Biological networks: Challenges, Solutions and Opportunities

Date/Time
Date(s) - 09/28/2015
3:00 pm

Tamer Kahveci, Ph.D., Professor, Department of Computer and Information Science and Engineering

Abstract:

Biological networks of an organism show how different bio-chemical entities, such as enzymes or genes interact with each other to perform vital functions for that organism. Dr. Kahveci’s lab is focusing on developing computational methods that will help in understanding the functions of large-scale biological networks. In this talk, we will discuss some of the recent research activities at Dr. Kahveci’s lab. In the first part of the talk, we will focus on the scalability issues resulting from growing size of biological network databases and describe an indexing method aimed at tackling this problem. In the second part, we will shift the focus on the computational challenges centered on uncertainty in the topology of biological networks. We will discuss our new mathematical model, which represent probabilistic networks as collections of polynomials. We show that this is a powerful model that enables solving seemingly very tough computational problems on probabilistic networks efficiently and precisely. We will demonstrate the expressive power of this model on the signal reachability problem, which computes whether an extracellular signal reaches from a membrane receptor to a reporter gene. Finally, we will briefly discuss a set of possible future applications of our polynomial model for probabilistic biological networks and the challenges arising from dynamically evolving network topologies.

Short Bio:

Tamer Kahveci received his Ph.D. degree in Computer Science from University of California at Santa Barbara in 2004. He is currently a Professor in the Computer and Information Science and Engineering Department at the University of Florida, serving as the Associate Chair of Academic affairs. Dr. Kahveci received the Ralph E. Powe Junior Faculty Enhancement award in 2006, CSB best paper award in 2008, the NSF Career award in 2009, the ACM-BCB (Bioinformatics and Computational Biology) best student paper award in 2010 and the ACM-BCB honorary best paper award in 2011.  His main research interests are bioinformatics and databases. He has worked on indexing sequence and protein structure databases, sequence alignment and computational analysis of biological pathways.

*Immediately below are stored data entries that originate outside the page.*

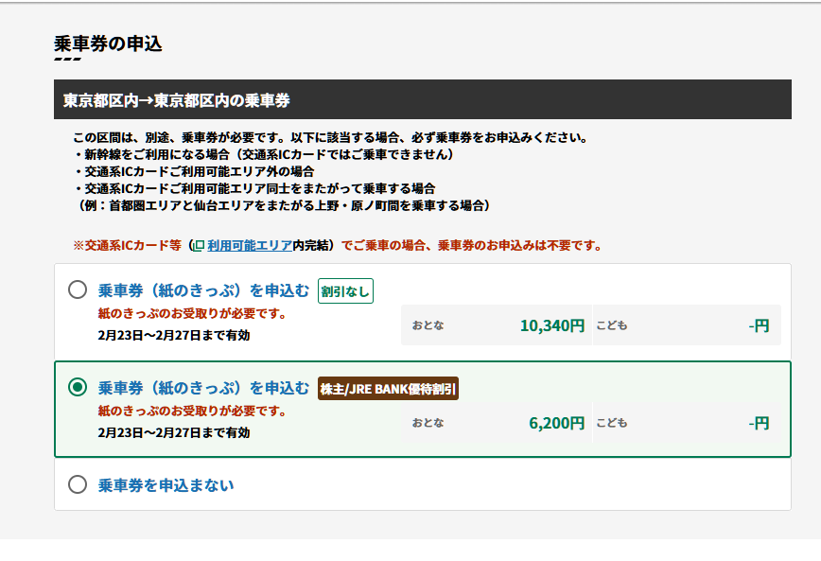Image resolution: width=821 pixels, height=561 pixels.
Task: Click the red IC card notice text
Action: tap(338, 245)
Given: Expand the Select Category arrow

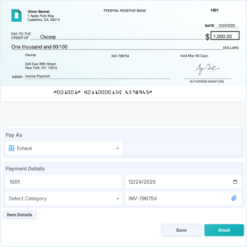Looking at the screenshot, I should 118,199.
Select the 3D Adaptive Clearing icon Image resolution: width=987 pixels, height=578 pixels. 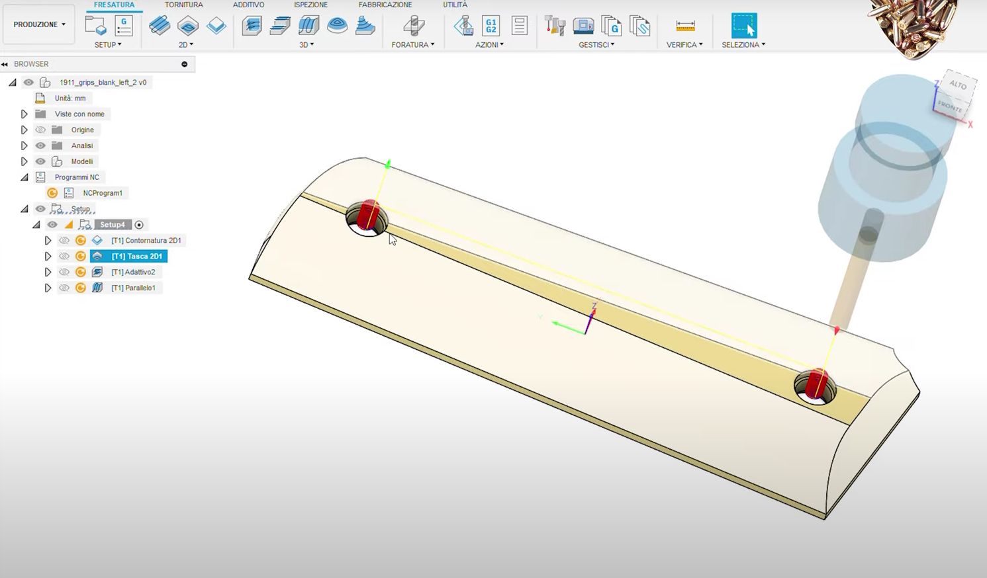[x=252, y=26]
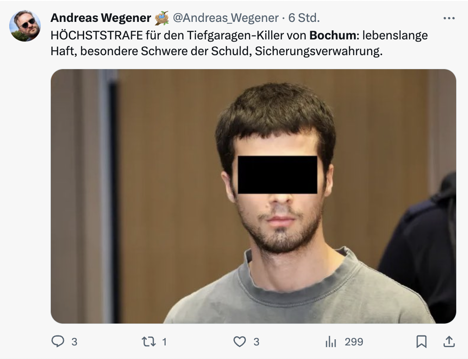Like the tweet with heart icon
The width and height of the screenshot is (468, 359).
pos(239,341)
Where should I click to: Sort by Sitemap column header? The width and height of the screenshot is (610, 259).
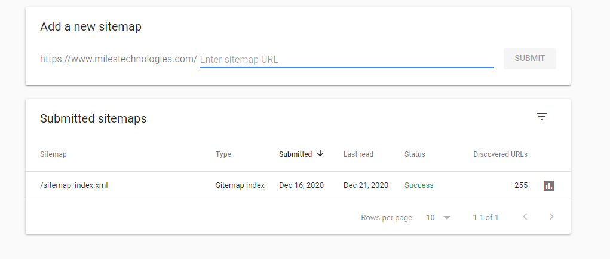[x=53, y=154]
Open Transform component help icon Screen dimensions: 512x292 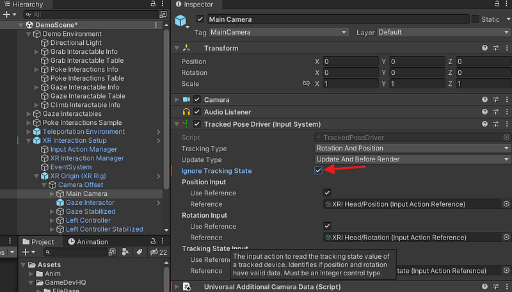pos(484,49)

Dr. Kahveci has served as the PC co-chair of the ACM BCB conference, the BioKDD workshop and the International Workshop on Robustness and Stability of Biological Systems and Computational Solutions in 2012. He served as the PC co-chair of the Workshop on Epigenomics and Cell Function in 2013 and the Workshop on Computational Network Analysis, the Workshops Chair of the ACM-BCB conference in 2014. He is the tutorials chair of the ACM BCB and the IEEE BIBM conferences in 2015. He is a member of the governing board of the ACM SIGBIO and a steering committee member of the ACM-BCB. He is a member of the editorial review board for of the journal International Journal of Knowledge Discovery in Bioinformatics (IJKDB). He is the lead guest editor of the Journal of Advances in Bioinformatics, special issue on “Computational analysis of biological networks” and associate editor in IEEE/ACM Transactions on Computational Biology and Bioinformatics.  In addition to these, he has served on the program committees of numerous computational biology and database conferences.